§ PROBLEM REQUIREMENTS: Could you say how many lines below contain the word "will"? Give the number with no other text.

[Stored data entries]
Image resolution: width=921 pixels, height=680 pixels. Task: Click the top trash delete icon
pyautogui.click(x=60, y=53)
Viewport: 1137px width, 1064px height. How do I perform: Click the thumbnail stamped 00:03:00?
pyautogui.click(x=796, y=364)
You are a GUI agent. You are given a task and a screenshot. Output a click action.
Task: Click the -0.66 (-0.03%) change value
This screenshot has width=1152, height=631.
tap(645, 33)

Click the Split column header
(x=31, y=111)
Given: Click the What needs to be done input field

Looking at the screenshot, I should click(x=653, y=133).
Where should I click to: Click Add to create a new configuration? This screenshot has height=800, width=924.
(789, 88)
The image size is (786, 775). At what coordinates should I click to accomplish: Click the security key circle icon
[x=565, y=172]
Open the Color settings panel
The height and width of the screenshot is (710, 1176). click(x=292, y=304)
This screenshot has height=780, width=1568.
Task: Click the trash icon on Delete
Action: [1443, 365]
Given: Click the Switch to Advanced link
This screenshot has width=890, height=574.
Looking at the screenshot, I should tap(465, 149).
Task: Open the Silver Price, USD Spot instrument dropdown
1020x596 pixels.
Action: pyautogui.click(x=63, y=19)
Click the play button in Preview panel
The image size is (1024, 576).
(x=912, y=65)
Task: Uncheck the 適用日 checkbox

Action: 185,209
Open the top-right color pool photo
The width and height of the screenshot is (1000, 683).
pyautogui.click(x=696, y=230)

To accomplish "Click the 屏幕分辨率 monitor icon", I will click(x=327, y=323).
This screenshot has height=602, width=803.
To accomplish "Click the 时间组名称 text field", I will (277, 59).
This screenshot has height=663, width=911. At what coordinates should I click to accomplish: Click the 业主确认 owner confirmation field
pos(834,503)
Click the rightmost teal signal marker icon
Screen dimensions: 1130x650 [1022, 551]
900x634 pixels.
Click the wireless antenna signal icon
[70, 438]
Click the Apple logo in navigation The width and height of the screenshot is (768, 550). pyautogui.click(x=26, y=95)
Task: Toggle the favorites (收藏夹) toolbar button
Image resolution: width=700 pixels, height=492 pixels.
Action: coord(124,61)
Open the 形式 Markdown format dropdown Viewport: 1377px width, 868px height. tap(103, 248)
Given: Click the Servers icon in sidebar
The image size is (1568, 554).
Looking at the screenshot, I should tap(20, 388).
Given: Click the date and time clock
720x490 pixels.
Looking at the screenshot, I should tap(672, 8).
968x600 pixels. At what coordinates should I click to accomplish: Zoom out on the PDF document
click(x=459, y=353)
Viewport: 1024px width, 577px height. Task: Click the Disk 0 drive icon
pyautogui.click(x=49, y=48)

§ EXPECTED OUTPUT: 2